I don’t know the details, sorry.
ETA: Her daughter is 16 or 17 years old now, I don’t know if they were doing C-section births exclusively at the time? Also, she may have given it to her simply by kissing her when she had a cold sore or changing her diapers with virus on her hands?
I know nobody who has told me about having herpes.
Also, I originally read this thread’s title as “How many people know you have genital herpes?”, and I was a bit surprised that there were 37 replies.
As an aside, at one point in time, I had a regular ol’ skin wart on my hand that I was trying to eradicate that required prescription cream; unfortunately, not only was the cream SUPER EXPENSIVE (over $300/box without the prescription), but it was also most commonly used to treat genital warts. I got some :dubious: :rolleyes: :eek: at me initially when I asked what it was for that it’d cost so much.
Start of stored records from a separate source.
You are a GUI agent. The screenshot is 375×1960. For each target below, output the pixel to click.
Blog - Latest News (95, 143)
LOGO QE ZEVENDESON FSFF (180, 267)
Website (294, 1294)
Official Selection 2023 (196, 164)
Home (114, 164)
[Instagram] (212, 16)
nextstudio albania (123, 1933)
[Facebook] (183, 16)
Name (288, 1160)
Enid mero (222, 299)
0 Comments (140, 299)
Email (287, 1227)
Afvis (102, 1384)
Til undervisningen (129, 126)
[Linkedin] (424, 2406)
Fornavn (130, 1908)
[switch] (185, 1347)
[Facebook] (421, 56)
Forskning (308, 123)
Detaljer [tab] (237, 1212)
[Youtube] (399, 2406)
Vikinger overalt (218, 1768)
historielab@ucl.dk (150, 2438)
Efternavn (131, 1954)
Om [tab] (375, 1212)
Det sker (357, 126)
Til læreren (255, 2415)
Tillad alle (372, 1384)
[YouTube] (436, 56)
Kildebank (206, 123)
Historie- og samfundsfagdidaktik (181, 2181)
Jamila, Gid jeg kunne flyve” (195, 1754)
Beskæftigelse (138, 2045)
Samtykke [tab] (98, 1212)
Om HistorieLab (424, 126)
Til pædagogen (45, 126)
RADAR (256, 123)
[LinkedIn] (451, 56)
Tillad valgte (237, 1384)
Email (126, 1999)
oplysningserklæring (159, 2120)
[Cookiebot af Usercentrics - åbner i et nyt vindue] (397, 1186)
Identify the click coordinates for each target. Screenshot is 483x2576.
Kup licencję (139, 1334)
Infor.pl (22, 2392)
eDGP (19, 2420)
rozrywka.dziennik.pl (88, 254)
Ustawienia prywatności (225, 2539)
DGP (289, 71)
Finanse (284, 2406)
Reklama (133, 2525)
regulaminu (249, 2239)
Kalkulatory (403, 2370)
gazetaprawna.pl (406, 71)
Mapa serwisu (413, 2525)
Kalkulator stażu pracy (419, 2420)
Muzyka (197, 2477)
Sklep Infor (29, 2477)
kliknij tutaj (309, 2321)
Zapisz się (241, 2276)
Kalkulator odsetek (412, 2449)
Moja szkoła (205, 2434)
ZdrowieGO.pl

I think that my peer group does skew me heavily toward the “not likely to have an STI” crowd. One of my best friends did the “sexual health” chats with the health center on campus while we were in college, and most of my other friends were also reasonably acquainted with him if not close friends. We all knew what to do, were all pretty responsible about being protected against disease and pregnancy, and none of us were big on sleeping around without protection. I think I only know one person who has it, but they are a parent of a friend and I don’t know much about the background of it, other than it might’ve been similar to Norinew’s situation.